What new books - fiction and non-fiction - can we curl up with this winter? Read on to find out...

* Museum of Innocence by Orhan Pamuk.

Orhan Pamuk’s first novel after a six-year hiatus, Museum of Innocence, is an 83-chapter tome that comes with its own museum. Each chapter corresponds to 83 displays of objects to be exhibited at Pamuk’s actual museum in Cukurcuma, Istanbul, scheduled to open in the summer.

Set mostly in the 1970s, the new novel tells of 30-year-old Kemal, scion of one of Istanbul’s wealthy families, and his moving albeit miserable affair with his beautiful 18-year-old cousin, Fusun.

He misconstrues his lust for love and jeopardises his engagement to a more suitable woman, daughter of a retired diplomat. They break the engagement off only for Kemal to discover that Fusun has married.

There begins his peculiar, nearly-Proustian collection of ephemera, objects that remind him of his beloved – from hair barrettes to cigarette stubs.

A bittersweet love story ostensibly, it is one dedicated to Istanbul. Pamuk takes us through its winding streets and shows us its culture, its people and its struggle to reconcile its Islamic culture with its Western aspirations.
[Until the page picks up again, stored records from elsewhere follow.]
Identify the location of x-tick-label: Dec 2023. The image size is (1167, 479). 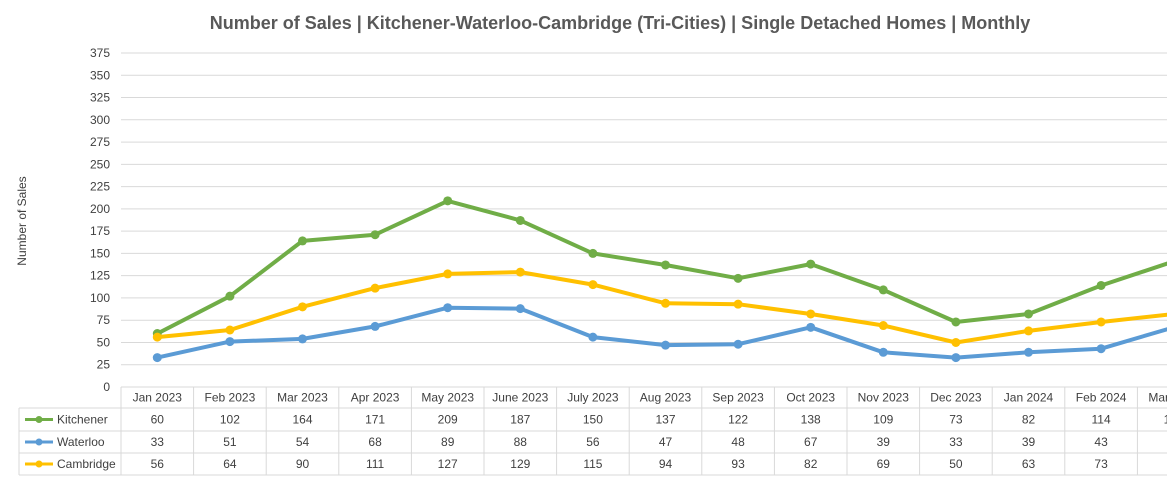
(956, 398).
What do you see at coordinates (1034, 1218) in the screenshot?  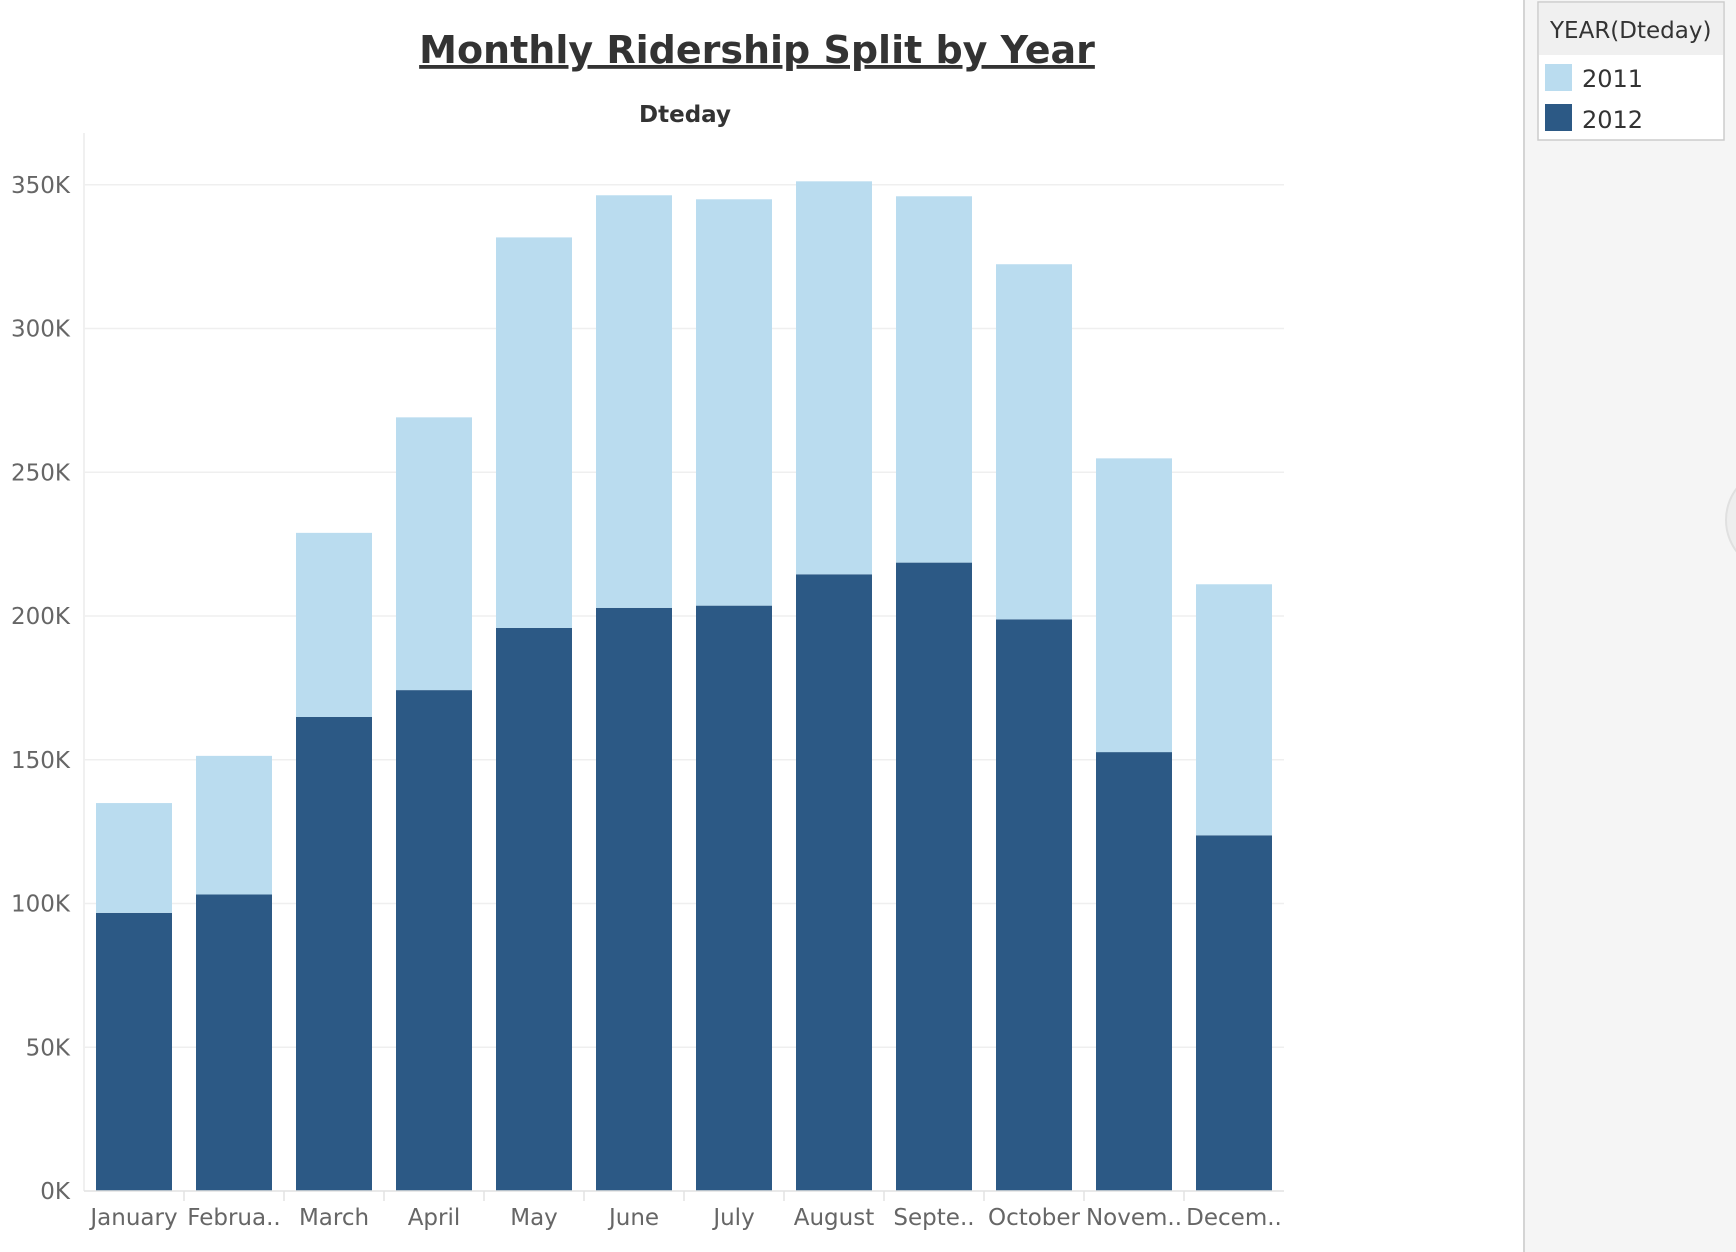 I see `x-tick-label: October` at bounding box center [1034, 1218].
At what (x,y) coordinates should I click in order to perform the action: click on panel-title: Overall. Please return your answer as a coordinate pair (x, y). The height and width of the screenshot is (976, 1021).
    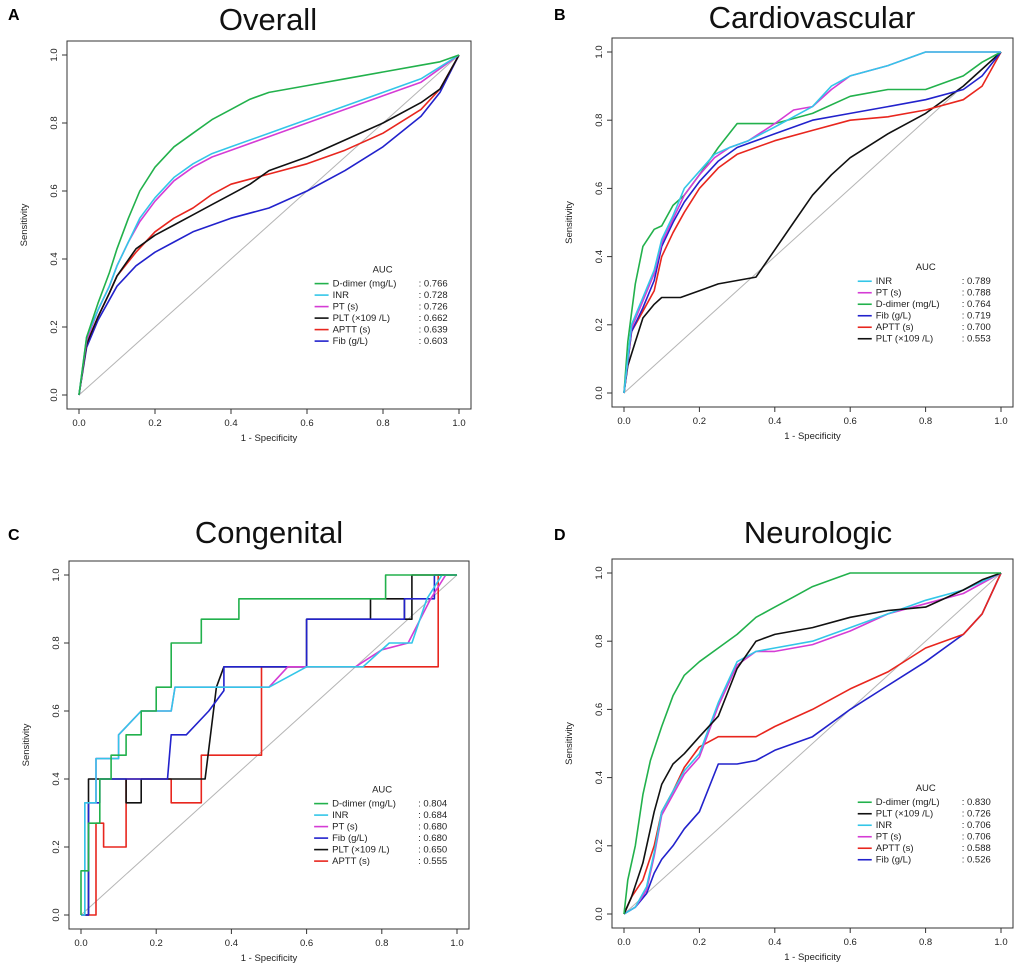
    Looking at the image, I should click on (268, 20).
* The Left Hand Of God by Paul Hoffman.

The first in a new fantasy series for teens, touted as “the next Harry Potter”, Hoffman’s third work of fiction doesn’t disappoint.

Beginning in a fortified and maze-like prison of sorts for young boys, the tale follows the exploits of one of its apparently brainwashed inmates, Thomas Cale, as he escapes the regime of the Lord Redeemers and their hell, damnation and extreme violence take on a belief system chillingly close to Christianity.

Well-paced and with great dialogue in places, this is an impressive work in itself but one that – admittedly by design – cries out for its sequels.

* The Oligarch’s Wife by Anna Blundy.

A school trip to Moscow at the age of 15 seals Mo’s fate in a way that no English schoolgirl could ever imagine.

A chance encounter with the charming illegal vodka seller Pavel and the beautiful Katya leads to the trio’s lives being inextricably linked.

Blundy has created a thriller that promises to keep the reader hooked as the novel jets from England to Russia and from poverty to luxury.

* Smile Or Die: How Positive Thinking Fooled America & the World by Barbara Ehrenreich.

Ehrenreich’s latest exposé excoriates the misbegotten mixture of pseudoscience, warped survivals of Calvinism and plain wishful thinking behind the belief that a positive attitude is the sole key to success in life.

As the ungainly subtitle implies, really her focus is on the USA; there is a note of how “healthy British scepticism can be a barrier to these attitudes, and in general we would still tend to think of them as “a bit American”.

A timely book.

* It’s Only A Movie by Mark Kermode.

How to review a book written by one of the country’s leading film critics? By being as blunt as the author. Frankly, it’s self-indulgent. But it’s also highly entertaining in places. Kermode’s premise for this part-memoir, part-rant, is who would play him in a film of his life. Having opted for Harry Potter actor Jason Isaacs, he takes us on a tour of his life in film. Kermode’s fellow horror fans will love his musings on the genre, but for all his insights into the movie world, his style reads like a film review. Jason Isaacs be warned.